(Text extract)
┏━━
# Jwhite's Apartment Theater



## jwhite8086 (Feb 4, 2007)

Yamaha HTR 5760 7.1 receiver
Sony dvp 75H DVD 
X-Box 360 
JBL E60's, EC25, E20's, and E10's
Two SVS pb10s Beyerdynamic Dt 770 headphones 
AMD dual core homemade custom PC
Sony 50inch lcd rear projection

(Will post pictures later)


----------



## O_ROD (Oct 20, 2006)

Hey, nice to see another person not letting apartment living spoil there HT fun. 

Just curious. how's that Sony DVD players image quality? I've been looking for a replacement for my LG 7832 and heard these are great players.


----------



## wig (Mar 10, 2007)

I'm also in an apartment.sounds like a nice setup,can't wait to see some pics.


----------



## jwhite8086 (Feb 4, 2007)

update .. New pc, New sub, picture


----------



## O_ROD (Oct 20, 2006)

Right on man, looks good, that system must really rock that place!

I'll post pics of my apartment set-up this week, my Pioneer receiver should be in soon...

Should get an apartment theater thread going


----------



## eugovector (Sep 4, 2006)

I agree, an apartment thread would be great. Shoe horning home theater into a dorm room, then apartment, now townhouse is what motivated me to start my podcast.

It's criminal that I haven't posted my setup with pics yet. I'll see if I can get those up by next week's show.


----------
┗━━
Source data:
┏━━
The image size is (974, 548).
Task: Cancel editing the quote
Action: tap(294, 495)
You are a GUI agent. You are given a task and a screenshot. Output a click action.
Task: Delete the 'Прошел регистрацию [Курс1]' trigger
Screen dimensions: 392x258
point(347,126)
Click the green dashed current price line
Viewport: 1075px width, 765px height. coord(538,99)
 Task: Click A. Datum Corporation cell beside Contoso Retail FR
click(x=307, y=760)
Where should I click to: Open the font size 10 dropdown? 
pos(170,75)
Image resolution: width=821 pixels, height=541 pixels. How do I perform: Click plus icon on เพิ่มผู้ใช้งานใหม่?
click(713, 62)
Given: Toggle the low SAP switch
┗━━
┏━━
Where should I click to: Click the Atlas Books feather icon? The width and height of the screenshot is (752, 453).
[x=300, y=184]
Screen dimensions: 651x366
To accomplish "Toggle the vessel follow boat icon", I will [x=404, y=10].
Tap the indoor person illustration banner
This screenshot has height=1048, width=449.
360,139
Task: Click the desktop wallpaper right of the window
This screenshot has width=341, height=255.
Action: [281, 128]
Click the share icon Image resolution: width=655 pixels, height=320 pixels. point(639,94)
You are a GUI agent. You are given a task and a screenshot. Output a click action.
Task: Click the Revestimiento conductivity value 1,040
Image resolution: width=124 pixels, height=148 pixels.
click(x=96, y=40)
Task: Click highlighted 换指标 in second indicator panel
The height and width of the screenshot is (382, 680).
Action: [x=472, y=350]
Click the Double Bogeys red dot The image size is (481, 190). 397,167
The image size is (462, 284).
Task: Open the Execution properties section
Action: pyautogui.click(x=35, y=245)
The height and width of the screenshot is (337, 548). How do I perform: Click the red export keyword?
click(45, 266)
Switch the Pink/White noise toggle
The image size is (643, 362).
┗━━
(Exercise instructions)
[a] In the apartment theater thread, substitute "townhouse living" for "apartment living" and write out the part starting with "Hey, nice to" and going on through "are great players.".
[b] Answer these questions using the apartment theater thread:
(i) Which receiver does jwhite8086 list in the first post?
(ii) Which DVD player is O_ROD looking to replace?
(iii) According to eugovector, what motivated the start of the podcast?
The entries are separate material, apart from the apartment theater thread.

(The responses)
[a]
Hey, nice to see another person not letting townhouse living spoil there HT fun. 

Just curious. how's that Sony DVD players image quality? I've been looking for a replacement for my LG 7832 and heard these are great players.

[b]
(i) A Yamaha HTR 5760 7.1 receiver.
(ii) An LG 7832.
(iii) Shoe horning home theater into a dorm room, then an apartment, and now a townhouse.